ST Falcon Goes high on eBay
Similarly, there are also sound cards now where the DSP is accessible. The
first sound cards that came out with DSPs on weren't
downloadable/programmable, but later ones were. $75 is a great price for an
experimental platform!
The good thing about the Atari Falcon at the time (a long time before DSPs
appeared on sound cards and before softmodems existed) was that there was a
public domain assembler for the MC56001, plus, thanks to Motorola's
commendable policy of selling silicon but giving away supporting software
(to a certain extent anyway), there was a huge library of public domain
libraries for the 56K DSP series.
There was also a commercial assembler/debugger for the MC56001 which was
only about £60. That allowed all the standard debugger facilities - single
stepping, register & memory view, breakpoints etc.
It just goes to show that technically good products never sell themselves.
The Atari Falcon was a dual-processor (MC68030 + MC56001) GUI-based machine
which had available a pre-emptive multitasking operating system (MiNT),
built in SCSI port & MIDI, 50kHz-sampling stereo 16 bit ADC/DACs, at a time
when PCs were twice the price with no sound card, no SCSI, and had just got
Windows 3.1...The Falcon flopped!
paul
-----Original Message-----
From: Dwight K. Elvey [mailto:dwightk.elvey_at_amd.com]
Sent: 12 May 2003 18:03
To: cctalk_at_classiccmp.org
Subject: RE: ST Falcon Goes high on eBay
>From: "Hills, Paul" <Paul.HILLS_at_landisgyr.com>
>
>That's a lot - it's not really a vintage machine, nor a particularly rare
>one.
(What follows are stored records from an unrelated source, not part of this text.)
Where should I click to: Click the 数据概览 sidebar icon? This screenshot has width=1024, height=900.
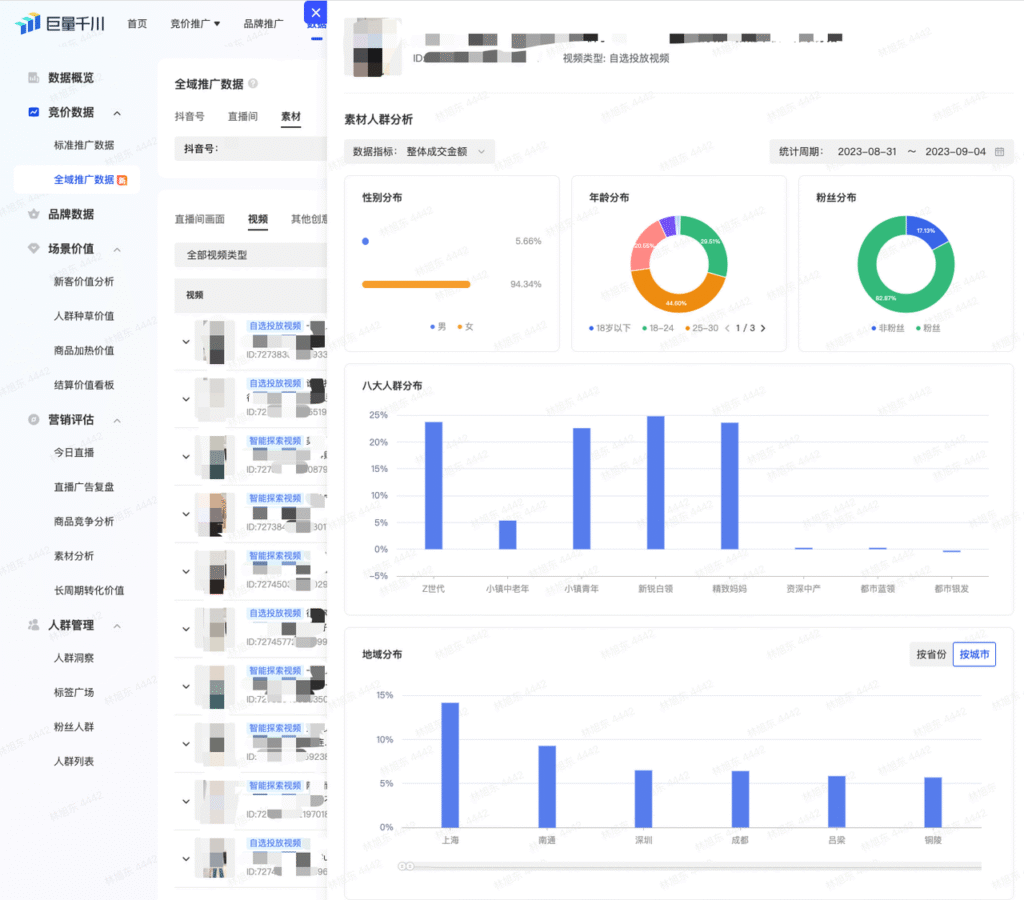[x=33, y=77]
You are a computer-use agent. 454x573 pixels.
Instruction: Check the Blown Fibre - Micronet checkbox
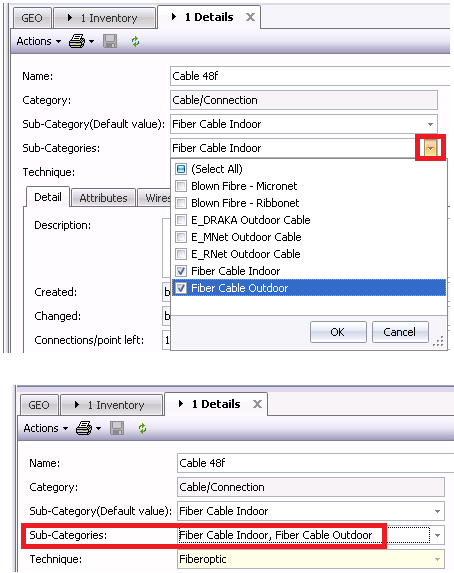pyautogui.click(x=181, y=186)
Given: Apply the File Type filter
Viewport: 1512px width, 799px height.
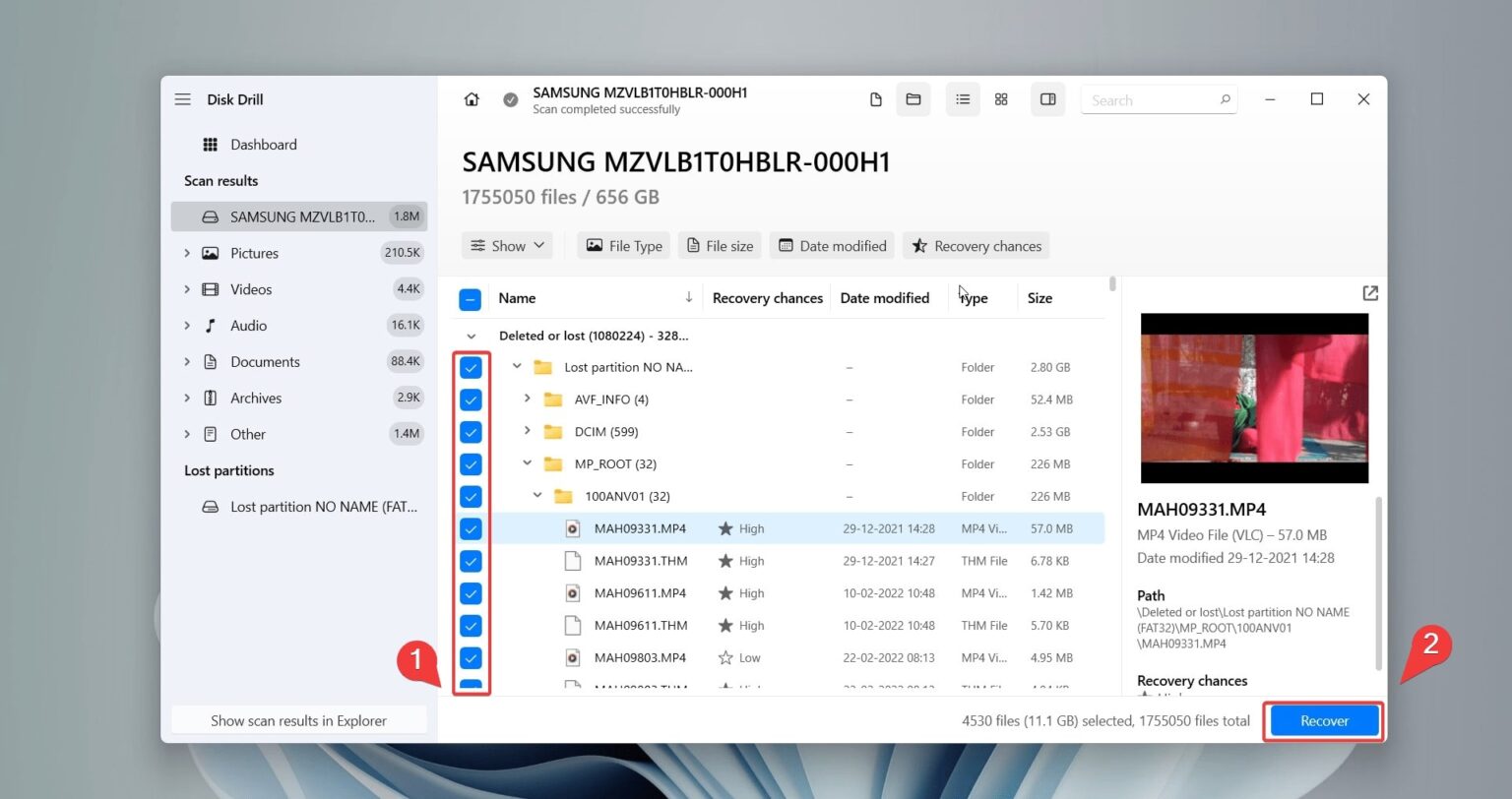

I still use mine as a MC56000 Digital Signal Processing (DSP) testbed.
>At the time, the £500 I paid for it was a quarter of what I would have had
>to pay to get a DSP experimentation card for a PC, and since I didn't have
a
>PC at the time it was a bargain.
>
>In addition to that, I wrote a series of articles about DSP for the ST
>Format magazine in the UK, for which they paid me £500, recompensing the
>computer's cost! Ha!
>
>paul
>
Hi
For my DSP experiments, I got one of those "SoftModems".
It had a A/D-D/A, ADSP2100 Analog Devices DSP and RAM to load
the programs into. It only cost me $75 when new.